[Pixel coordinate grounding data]
================

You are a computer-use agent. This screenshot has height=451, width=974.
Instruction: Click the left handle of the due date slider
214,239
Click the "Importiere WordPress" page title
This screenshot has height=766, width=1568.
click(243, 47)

================

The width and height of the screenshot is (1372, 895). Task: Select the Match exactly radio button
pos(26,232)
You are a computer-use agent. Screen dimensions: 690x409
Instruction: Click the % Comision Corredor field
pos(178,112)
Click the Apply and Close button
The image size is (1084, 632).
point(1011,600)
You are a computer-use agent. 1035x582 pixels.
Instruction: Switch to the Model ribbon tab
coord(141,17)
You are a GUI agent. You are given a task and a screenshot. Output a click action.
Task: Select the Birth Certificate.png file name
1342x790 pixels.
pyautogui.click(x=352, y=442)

================

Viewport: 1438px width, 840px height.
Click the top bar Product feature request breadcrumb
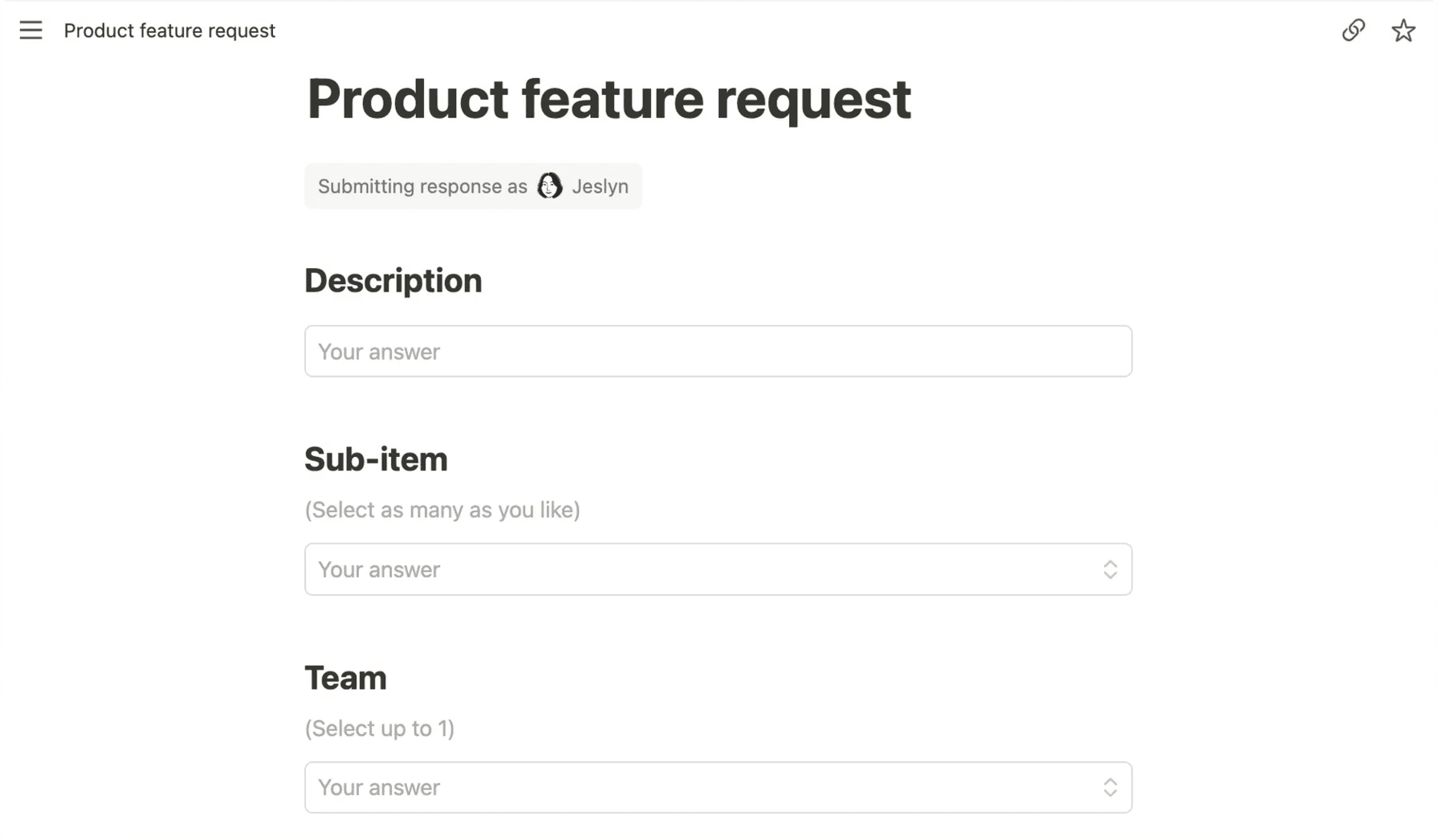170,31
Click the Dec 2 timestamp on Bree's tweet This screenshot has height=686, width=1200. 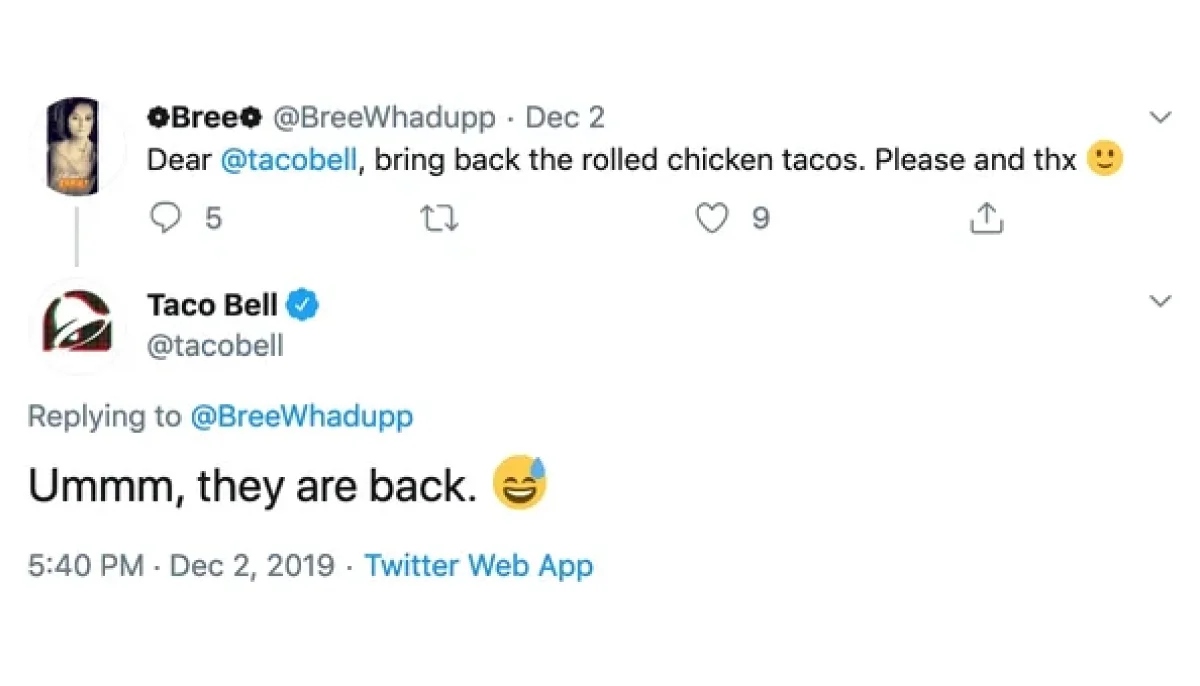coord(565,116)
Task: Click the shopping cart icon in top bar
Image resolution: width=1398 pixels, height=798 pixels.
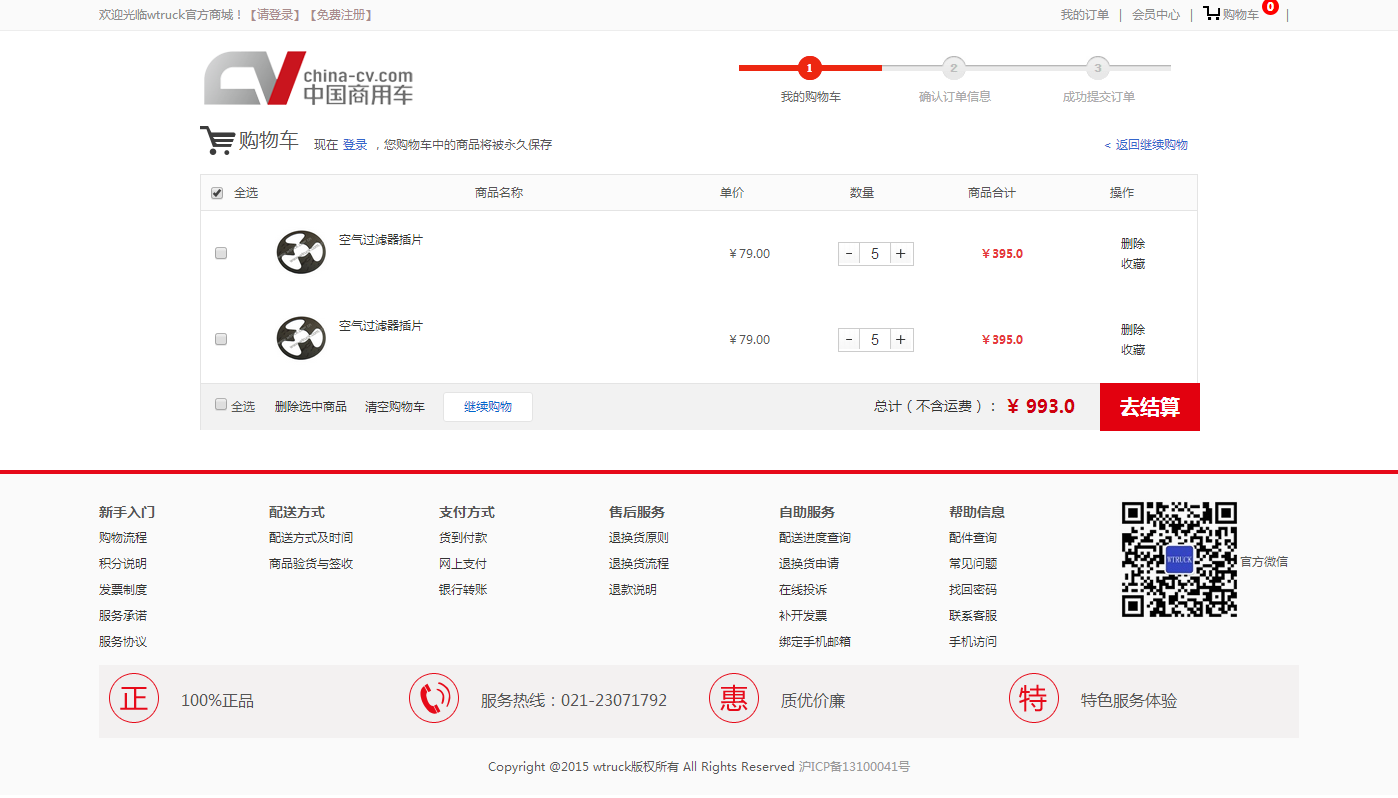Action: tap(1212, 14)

================

• Work task
Out of the entries, report each line that contains the word "agent".

• Task output
You are a computer-use agent. This screenshot has height=451, width=974.
You are a computer-use agent. Screen dimensions: 690x409
You are a computer-use agent. 1035x582 pixels.
You are a GUI agent. You are given a task and a screenshot. Output a click action.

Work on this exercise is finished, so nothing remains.